About the job
As a Kernel Engineer on our team, you will develop high-performance software solutions at the intersection of hardware and software, developing high-performance software for cutting-edge AI and HPC workloads. Your focus will be on implementing, optimizing, and scaling deep learning operations to fully leverage our custom, massively parallel processor architecture.
Responsibilities
Develop design specifications for new machine learning and linear algebra kernels and mapping to the Cerebras WSE System using various parallel programming algorithms.
Develop and debug kernel library of highly optimized low level assembly instruction and C-like domain specific language routines to implement algorithms targeting the Cerebras hardware system.
Develop and debug high-performance kernel routines in low-level assembly and a custom C-like (CSL) language, implementing algorithms optimized for the Cerebras hardware system.

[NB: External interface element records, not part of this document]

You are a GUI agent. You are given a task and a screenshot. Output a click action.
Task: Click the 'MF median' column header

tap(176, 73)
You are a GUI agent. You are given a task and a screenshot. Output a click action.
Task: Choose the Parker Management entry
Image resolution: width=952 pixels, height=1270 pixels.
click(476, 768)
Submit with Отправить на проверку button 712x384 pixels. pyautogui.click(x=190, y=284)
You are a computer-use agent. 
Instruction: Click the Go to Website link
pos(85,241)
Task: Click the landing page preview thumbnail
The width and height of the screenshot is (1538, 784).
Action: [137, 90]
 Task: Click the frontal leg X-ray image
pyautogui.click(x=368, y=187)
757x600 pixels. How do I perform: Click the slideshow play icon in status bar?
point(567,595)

Using mathematical models and analysis to measure the software performance and inform design decisions.
Develop and integrate unit and system testing methodologies to verify correct functionality and performance of kernel libraries.
Study emerging trends in Machine Learning applications and help evolve Kernel library architecture to address computational challenges of the start-of-the-art Neural Networks.
Interact with chip and system architects to optimize instruction sets, microarchitecture, and IO of next generation systems.
Qualifications
Minimum
Bachelor’s, Master’s, PhD or foreign equivalents in Computer Science, Computer Engineering, Mathematics, or related fields.
Understanding of hardware architecture concepts — must be comfortable learning the details of a new hardware architecture.
Skilled in C++ and Python programming languages.
Good knowledge of library and/or API development best practices.
Strong debugging skills and knowledge of debugging complex software stack.
Preferred
Experience in kernel development and/or testing.
Familiarity with parallel algorithms and distributed memory systems.
Experience in programming accelerators such as GPUs and FPGAs.
Familiarity with Machine Learning neural networks and frameworks such as TensorFlow and PyTorch.
Familiarity with HPC kernels and their optimization.